Ever wanted a quick-and-easy way to slap a watermark on a digital photo, so that no pesky bloggers can claim it as their own without permission? Ever wanted to slap a watermark on dozens of photos at a time? Image Agent might help.

It’s a simple utility, one of those does-one-job-very-well apps. You’ll notice right from the start how clean and smart it looks. It has an Aperture-esque white-on-black color scheme, set off with some very small but very nice details.

If Jony Ive needs some inspiration for Apple app design now that he’s in charge of that stuff at Cupertino, he should have a screenshot of Image Agent stuck on his Pinterest board. Go ahead Jony, grab that screenshot above. Take it. You’re welcome.

The workflow is simple: import an image, or a selection of images.
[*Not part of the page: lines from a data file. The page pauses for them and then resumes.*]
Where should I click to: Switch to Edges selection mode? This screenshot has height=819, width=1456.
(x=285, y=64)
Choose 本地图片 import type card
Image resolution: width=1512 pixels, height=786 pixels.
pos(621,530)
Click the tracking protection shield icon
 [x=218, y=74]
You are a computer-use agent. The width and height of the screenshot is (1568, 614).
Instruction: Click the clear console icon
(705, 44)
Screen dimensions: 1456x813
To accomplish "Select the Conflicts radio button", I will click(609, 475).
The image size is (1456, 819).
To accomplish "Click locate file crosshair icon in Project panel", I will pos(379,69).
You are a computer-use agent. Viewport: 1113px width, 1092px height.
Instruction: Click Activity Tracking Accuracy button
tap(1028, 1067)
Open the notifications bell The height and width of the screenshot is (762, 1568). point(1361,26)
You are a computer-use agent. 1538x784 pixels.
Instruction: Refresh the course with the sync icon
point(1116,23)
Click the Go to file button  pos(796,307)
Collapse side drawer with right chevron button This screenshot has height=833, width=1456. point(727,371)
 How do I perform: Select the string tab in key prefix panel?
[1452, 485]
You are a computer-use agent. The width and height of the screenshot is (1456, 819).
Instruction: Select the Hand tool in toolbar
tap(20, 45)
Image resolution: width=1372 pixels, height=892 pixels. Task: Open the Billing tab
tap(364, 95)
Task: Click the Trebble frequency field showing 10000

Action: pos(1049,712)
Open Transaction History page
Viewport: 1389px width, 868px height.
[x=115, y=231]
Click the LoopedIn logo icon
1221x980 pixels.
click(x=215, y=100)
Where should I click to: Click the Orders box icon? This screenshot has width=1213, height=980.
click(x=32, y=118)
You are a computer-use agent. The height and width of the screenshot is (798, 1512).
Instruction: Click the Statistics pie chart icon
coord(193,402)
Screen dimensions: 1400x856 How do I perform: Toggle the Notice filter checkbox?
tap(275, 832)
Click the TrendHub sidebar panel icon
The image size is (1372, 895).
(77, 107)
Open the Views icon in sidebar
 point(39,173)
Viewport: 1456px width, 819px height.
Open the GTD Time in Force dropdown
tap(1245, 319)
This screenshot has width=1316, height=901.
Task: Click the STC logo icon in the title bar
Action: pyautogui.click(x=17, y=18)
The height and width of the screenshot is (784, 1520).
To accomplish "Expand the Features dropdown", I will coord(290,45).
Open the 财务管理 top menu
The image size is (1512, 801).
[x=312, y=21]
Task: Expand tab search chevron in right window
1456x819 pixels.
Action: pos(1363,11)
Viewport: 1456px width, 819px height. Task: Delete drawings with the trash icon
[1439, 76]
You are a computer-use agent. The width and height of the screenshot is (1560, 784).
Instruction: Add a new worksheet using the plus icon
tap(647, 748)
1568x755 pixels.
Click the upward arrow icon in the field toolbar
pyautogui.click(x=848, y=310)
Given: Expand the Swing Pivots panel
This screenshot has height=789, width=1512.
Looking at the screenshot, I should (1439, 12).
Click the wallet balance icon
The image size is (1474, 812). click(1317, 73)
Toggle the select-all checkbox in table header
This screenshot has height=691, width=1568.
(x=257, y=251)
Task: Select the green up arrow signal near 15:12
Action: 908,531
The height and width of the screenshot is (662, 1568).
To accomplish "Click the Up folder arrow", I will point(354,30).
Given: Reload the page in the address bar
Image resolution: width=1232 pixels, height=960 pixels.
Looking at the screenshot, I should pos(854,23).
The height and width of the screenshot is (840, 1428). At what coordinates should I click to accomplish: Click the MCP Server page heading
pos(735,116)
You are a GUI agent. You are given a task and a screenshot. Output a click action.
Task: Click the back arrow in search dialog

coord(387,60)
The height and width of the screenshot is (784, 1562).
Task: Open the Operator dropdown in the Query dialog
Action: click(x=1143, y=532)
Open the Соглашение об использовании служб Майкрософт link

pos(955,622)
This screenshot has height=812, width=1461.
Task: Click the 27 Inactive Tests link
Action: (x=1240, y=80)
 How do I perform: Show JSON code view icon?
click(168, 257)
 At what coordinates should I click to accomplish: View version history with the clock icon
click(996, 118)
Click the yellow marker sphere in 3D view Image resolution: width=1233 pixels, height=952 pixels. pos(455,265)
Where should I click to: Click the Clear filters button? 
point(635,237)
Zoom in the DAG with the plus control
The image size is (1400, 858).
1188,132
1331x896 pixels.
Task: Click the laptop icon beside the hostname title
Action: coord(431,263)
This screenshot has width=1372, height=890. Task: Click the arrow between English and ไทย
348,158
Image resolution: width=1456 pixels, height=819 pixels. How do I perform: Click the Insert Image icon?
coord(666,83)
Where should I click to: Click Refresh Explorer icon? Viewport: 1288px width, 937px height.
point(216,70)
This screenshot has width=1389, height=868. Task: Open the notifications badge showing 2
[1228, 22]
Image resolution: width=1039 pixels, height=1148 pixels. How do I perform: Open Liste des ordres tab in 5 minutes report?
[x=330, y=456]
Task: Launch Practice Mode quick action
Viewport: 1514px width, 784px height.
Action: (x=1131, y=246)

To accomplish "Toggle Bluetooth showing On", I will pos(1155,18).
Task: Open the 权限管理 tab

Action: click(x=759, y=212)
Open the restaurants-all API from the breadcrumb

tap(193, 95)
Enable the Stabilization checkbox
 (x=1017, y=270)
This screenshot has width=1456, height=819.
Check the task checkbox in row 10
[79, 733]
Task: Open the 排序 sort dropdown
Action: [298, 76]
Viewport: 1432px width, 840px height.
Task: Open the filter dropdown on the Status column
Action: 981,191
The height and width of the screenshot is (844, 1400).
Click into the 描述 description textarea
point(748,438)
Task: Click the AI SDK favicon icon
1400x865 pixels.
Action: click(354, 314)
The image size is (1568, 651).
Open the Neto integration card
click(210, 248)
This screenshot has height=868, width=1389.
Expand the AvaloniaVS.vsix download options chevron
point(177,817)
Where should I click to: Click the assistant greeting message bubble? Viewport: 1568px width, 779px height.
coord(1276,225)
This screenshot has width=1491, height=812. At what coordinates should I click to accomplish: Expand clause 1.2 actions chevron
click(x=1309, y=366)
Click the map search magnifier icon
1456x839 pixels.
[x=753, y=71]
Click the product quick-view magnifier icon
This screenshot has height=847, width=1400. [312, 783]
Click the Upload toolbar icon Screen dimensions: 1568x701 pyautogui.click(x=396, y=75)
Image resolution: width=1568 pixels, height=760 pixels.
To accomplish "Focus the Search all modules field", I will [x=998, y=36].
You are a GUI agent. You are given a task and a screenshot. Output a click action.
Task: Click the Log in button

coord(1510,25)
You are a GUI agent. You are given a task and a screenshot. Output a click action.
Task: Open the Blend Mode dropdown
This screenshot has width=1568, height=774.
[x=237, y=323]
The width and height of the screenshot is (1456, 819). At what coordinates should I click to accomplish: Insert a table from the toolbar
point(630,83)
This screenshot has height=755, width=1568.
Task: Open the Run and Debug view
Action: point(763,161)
They’ll appear as thumbnails, but you’ll spend most of your time fiddling with options in the panel to the left.

Nice, crisp design

Importing is done by drag-and-drop, either from the Finder or from a photo library (such as Aperture). Make sure you don’t get caught by the same Aperture bug that I did: if dragging images out of it doesn’t work, right-click on the images you’re after and choose “Update previews” from the menu. That’ll fix it.

Once you’ve got some images ready, you can start messing with them. The options you select will be applied to all the images in the batch. You can change image names (including adding a text suffix to existing names), resize, add a logo, and a variety of text and line watermark effects. As you fiddle, you might spot one of the nice details I referred to earlier – a glowing green dot appears next to drop-down menus where you’ve made changes, so you can instantly see if you’ve forgotten anything. The green dot itself is tiny, but beautifully presented. Details like this can make such a difference.

The results look good, but better resizing would help

One drawback is that Image Agent offers no preset-saving function, so you’ll have to re-enter your chosen effects and edits every time you open the app for a new batch. Another is that the resizing options are limited – you only get to choose one of either max width or max height, and you can’t specify that resizing is done by longest side. As a result, in a batch of mixed portrait and landscape images, you’ll get some that end up bigger than others.

Ten dollars isn’t much to ask for an app this well designed, but the drawbacks are quite significant ones, particularly if you’re using this app in a professional capacity. I look forward to seeing updates that fix these issues and give the app a little bit more functional oomph.